Step 8: Create and start Kafka service.
Similar to Zookeeper, Kafka will also run as a service. To create a service in Ubuntu we need to go to /etc/systemd/system
and create kafka.service file there. The file will contain the following content:
[Unit]
Description=Kafka
Wants=network-online.target
After=network-online.target
[Service]
User=root
Group=root
Type=simple
LimitNOFILE=65536
LimitNPROC=65536
LimitMEMLOCK=infinity
Restart=on-failure
RestartSec=5s
ExecStart=/opt/kafka/bin/kafka-server-start.sh /opt/kafka/config/server.properties
Environment="KAFKA_HEAP_OPTS=-Xmx8G -Xms8G -XX:+HeapDumpOnOutOfMemoryError -XX:HeapDumpPath=/data/logs/mps -XX:+CrashOnOutOfMemoryError"

● **RECORDED INFORMATION**:

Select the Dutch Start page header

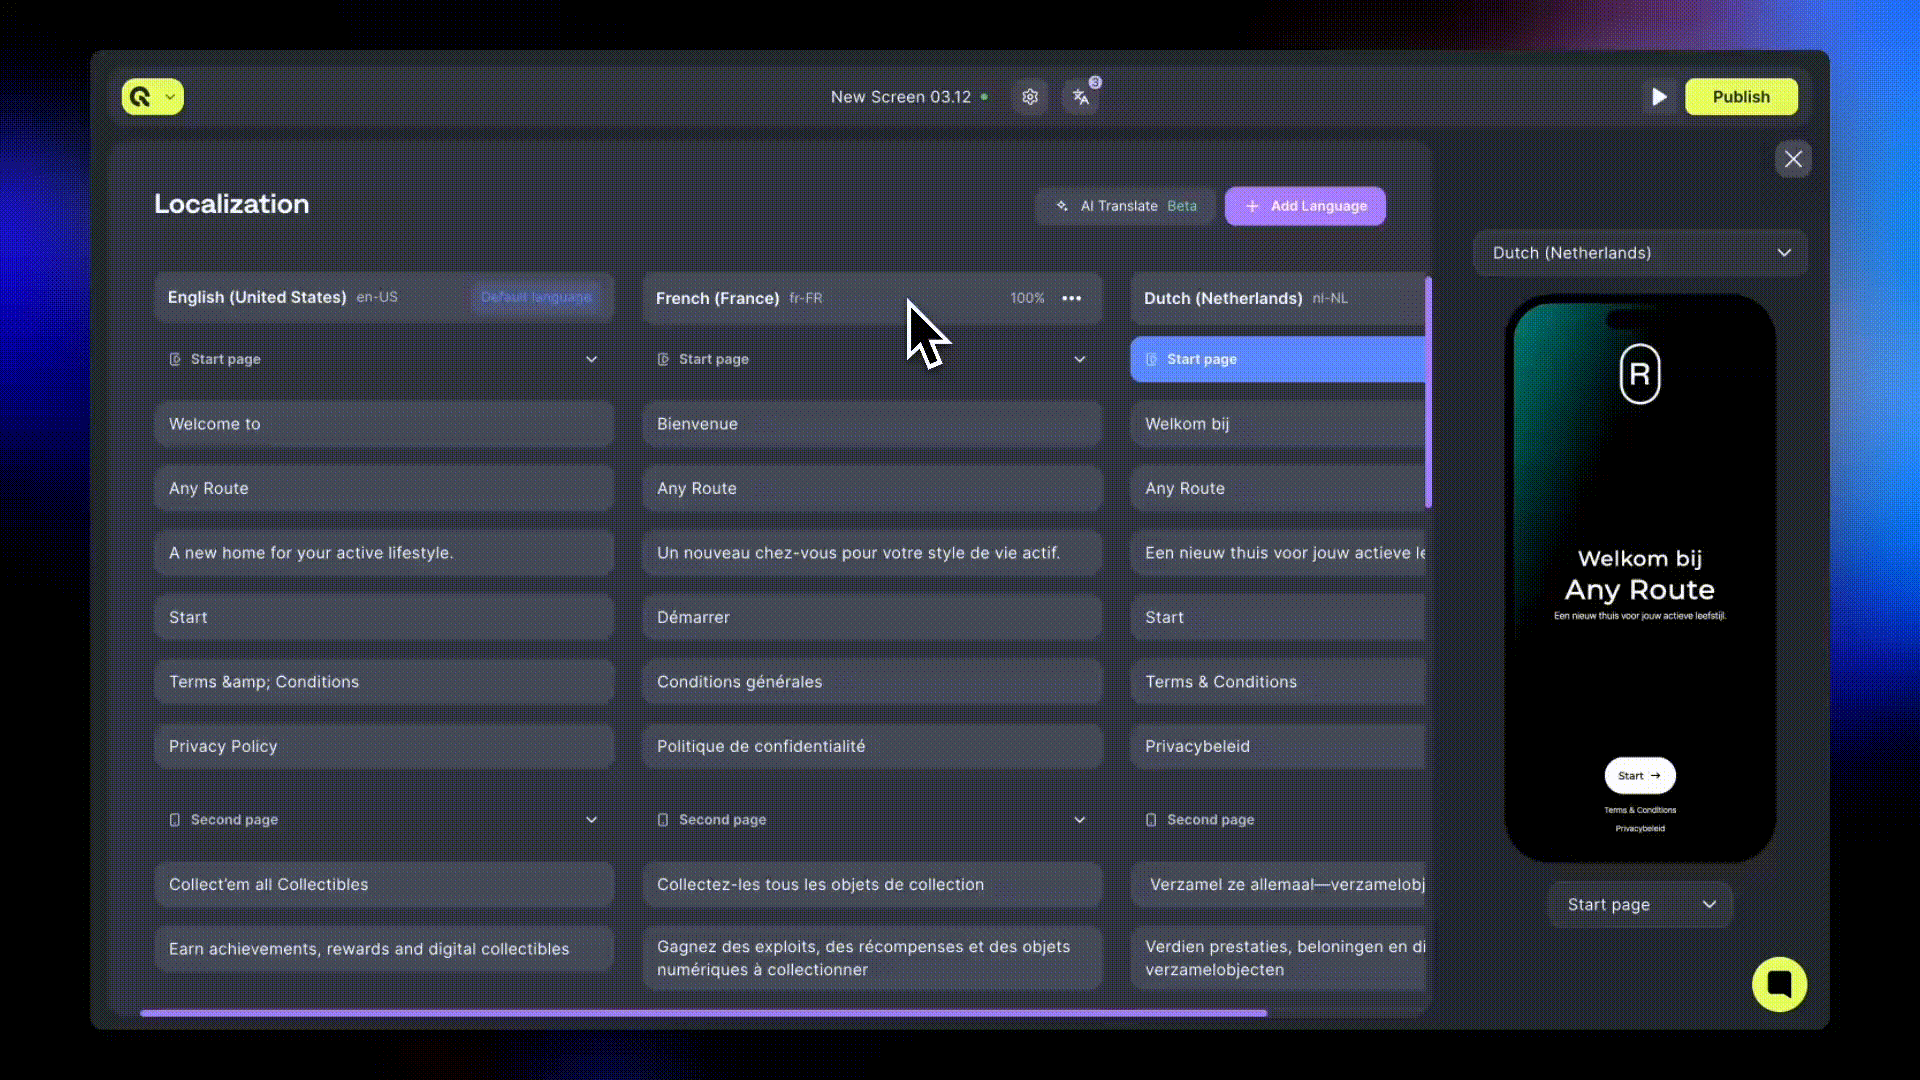pos(1277,359)
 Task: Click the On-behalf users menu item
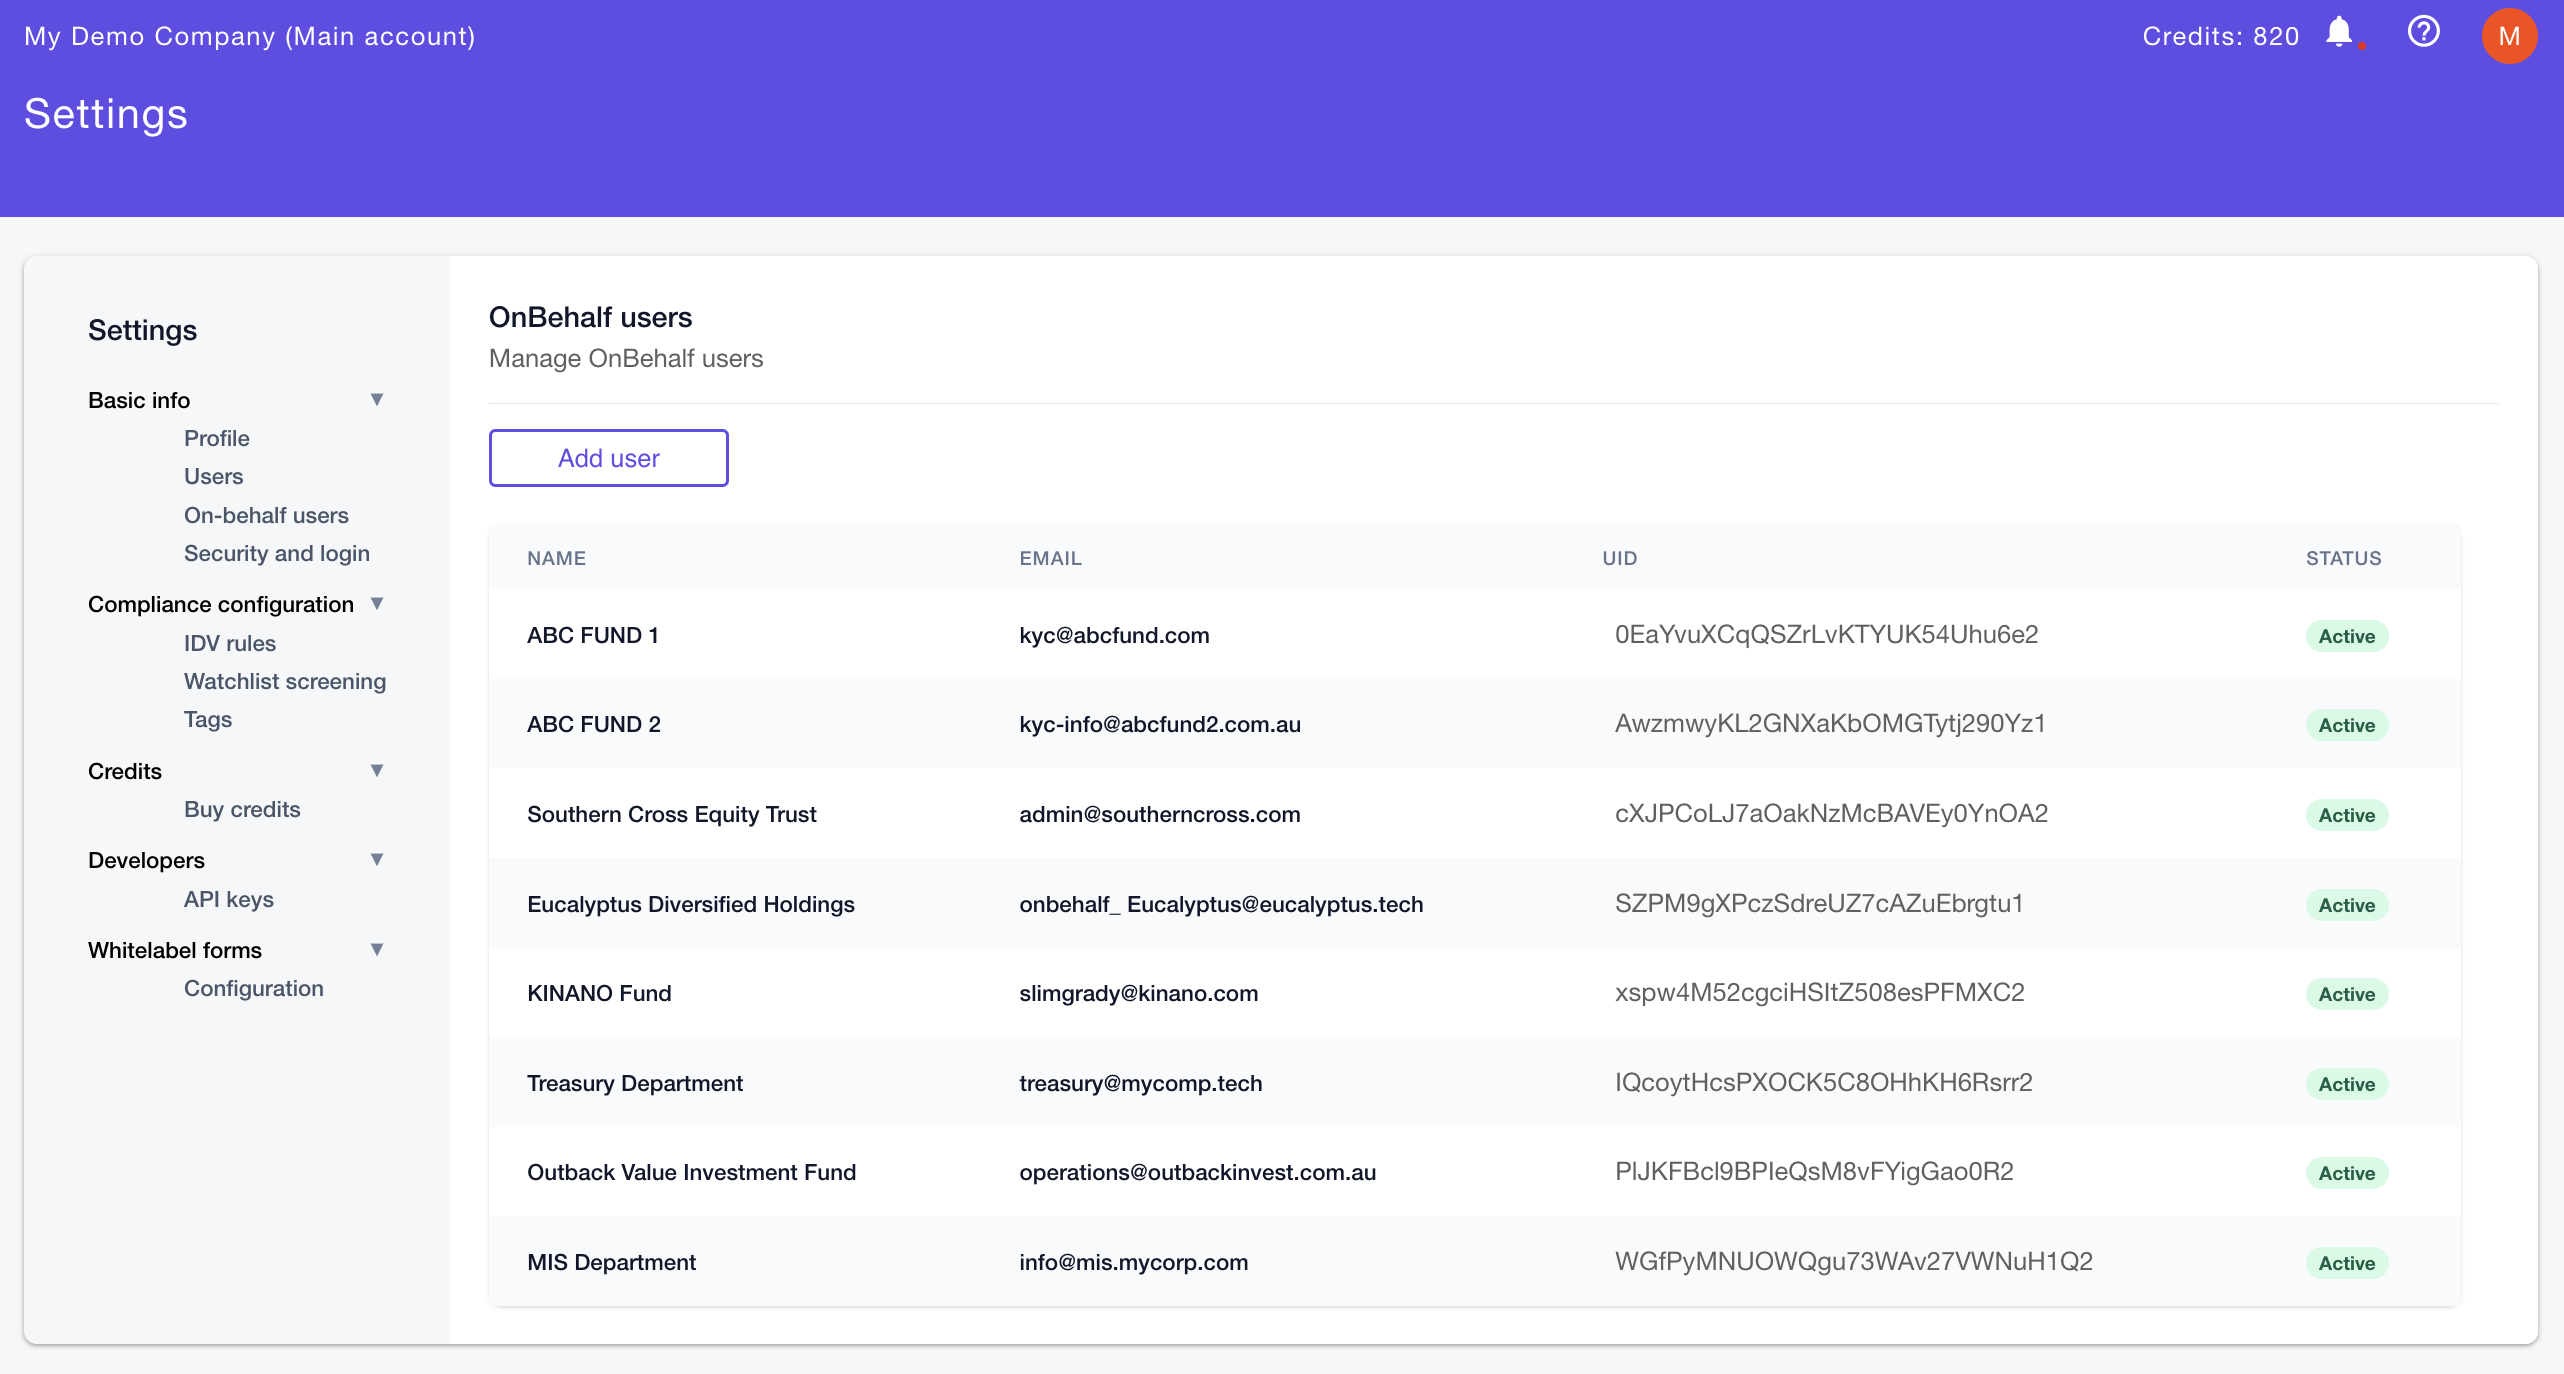coord(266,512)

● **TASK OBJECTIVE**:
Can you continue the Kafka service setup guide from the point where it stops?

● **EXERCISE RESPONSE**:
[Install]
WantedBy=multi-user.target
To start the Kafka service execute the following commands on all 3 Kafka nodes:
systemctl daemon-reload
systemctl start kafka
To ensure that Kafka service starts automatically whenever our VM boots up we need to make it a default service. For that execute the following command:
systemctl enable kafka
Step 9: Check status of Zookeeper and Kafka
To check the status of zookeeper service execute the following command on zookeeper nodes:
systemctl status zookeeper
For confirming the status of Kafka service execute the following command on Kafka nodes:
systemctl status kafka
Step 10: Validate the set up.
Once the Kafka service is started on all the three Kafka nodes it should be able to register itself with the Zookeeper. To ensure that, connect to zookeeper shell using /opt/kafka/bin/zookeeper-shell.sh <zookeeper_ip>:2181
and run the following command:
ls /brokers/ids
The output of the above command should contain the broker ids of all the Kafka nodes.
With this your 3 node Kafka cluster is up and Running.
Cheers !!!